DIRECTIVES:
a) Repeat verbatim the portion of the test-set correlation passage from "Key parameters" to "env: environment instance.".
b) Write the next part of the test-set correlation text, starting after its final line.

Test-Set Correlation

The test-set correlation metric evaluates alignment between learned flow probabilities (via backward trajectory log-ratios) and terminal log rewards using a fixed batch of terminal states (test_set). This yields stable, comparable curves across checkpoints without on-policy sampling noise.

Intuition

A fixed evaluation set isolates model improvement from sampling variance.
Best when you have a curated or diverse batch of terminal states representing important regions.
Use the on-policy variant instead if you want to directly reflect current sampling distribution shifts.
Provide a transform_fn when raw terminal representation is high dimensional.

Key parameters

n_rounds: number of backward-rollout repetitions (averaging reduces variance);
test_set: fixed batch of terminal states (tree structure must match environment states);
batch_size: terminal states per backward rollout sub-batch;
bwd_policy_fn: backward policy callable returning logits and aux with forward/backward logits;
transform_fn: optional projector applied to states & log values before correlation;
env: environment instance.

SUPPLIED ENTRIES:
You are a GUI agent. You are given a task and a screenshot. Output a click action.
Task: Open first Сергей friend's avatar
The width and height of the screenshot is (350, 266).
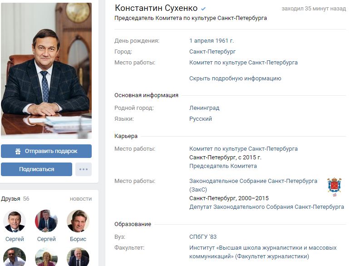coord(15,221)
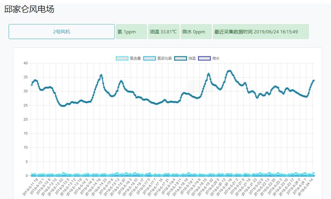This screenshot has height=199, width=331.
Task: Click the 微水 0ppm status badge
Action: point(196,32)
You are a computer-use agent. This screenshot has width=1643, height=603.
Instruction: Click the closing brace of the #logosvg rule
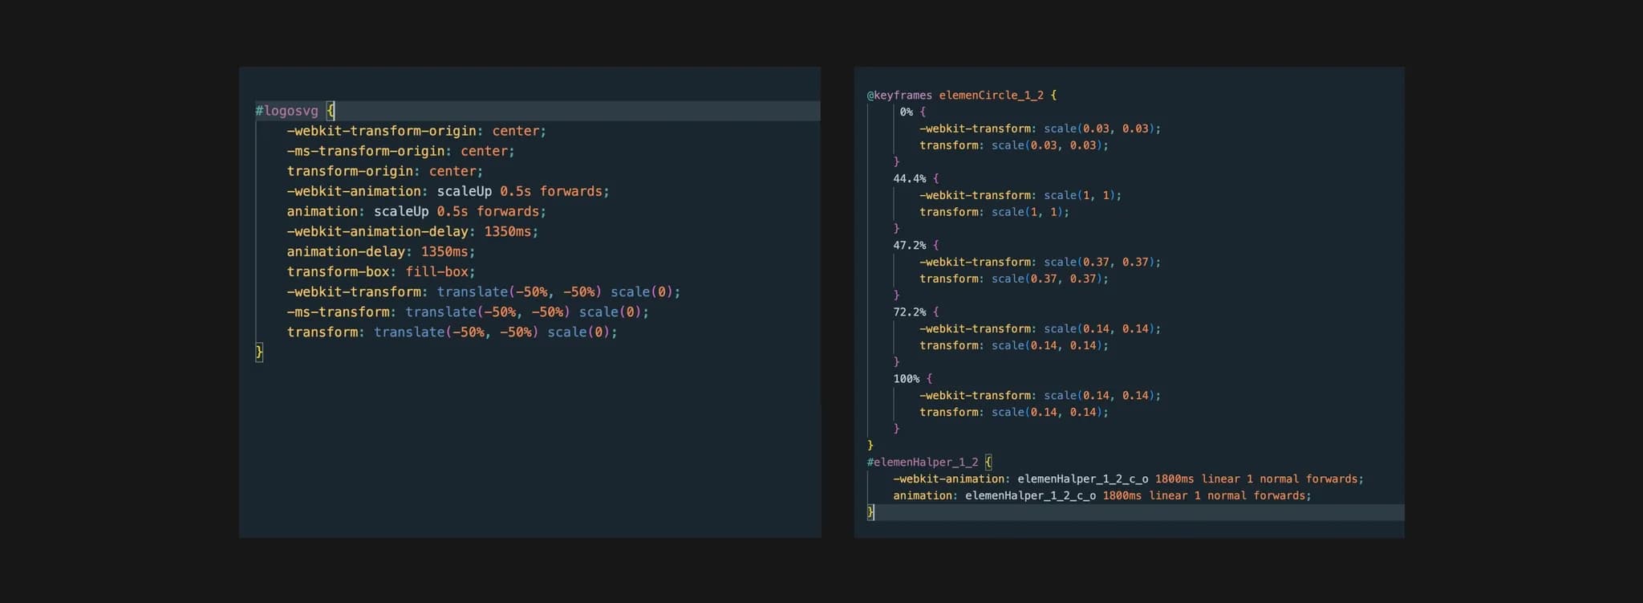pos(259,352)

ANSWERS IN ORDER:
a)
Key parameters

n_rounds: number of backward-rollout repetitions (averaging reduces variance);
test_set: fixed batch of terminal states (tree structure must match environment states);
batch_size: terminal states per backward rollout sub-batch;
bwd_policy_fn: backward policy callable returning logits and aux with forward/backward logits;
transform_fn: optional projector applied to states & log values before correlation;
env: environment instance.

b)
Lifecycle arguments

Dataclass	Fields	Purpose
`InitArgs`	`env_params`, `test_set`	Supplies the fixed terminal set and environment parameters so log rewards can be cached.
`UpdateArgs`	empty	Streaming updates are not needed; pass nothing between evaluations.
`ProcessArgs`	`policy_params`, `env_params`	Provides the latest policy weights and environment settings for backward rollouts.

Quick start

Environment requirement: must evaluate log rewards for arbitrary terminal states and support backward rollouts so cached test sets can be correlated with model predictions.

import jax
import jax.numpy as jnp
import gfnx

env = gfnx.HypergridEnvironment(reward_module=gfnx.EasyHypergridRewardModule())
params = env.init(jax.random.PRNGKey(0))

# Prepare any fixed batch of terminal states (e.g., enumerated dataset or samples from the ground truth).
test_set = env.get_ground_truth_sampling(jax.random.PRNGKey(123), 512, params)

policy_params = {
    "forward_num_actions": env.action_space.n,
    "backward_num_actions": env.backward_action_space.n,
}


def uniform_backward_policy(rng_key, obs, policy_params):
    batch = obs.shape[0]
    backward_logits = jnp.zeros((batch, policy_params["backward_num_actions"]), dtype=jnp.float32)
    forward_logits = jnp.zeros((batch, policy_params["forward_num_actions"]), dtype=jnp.float32)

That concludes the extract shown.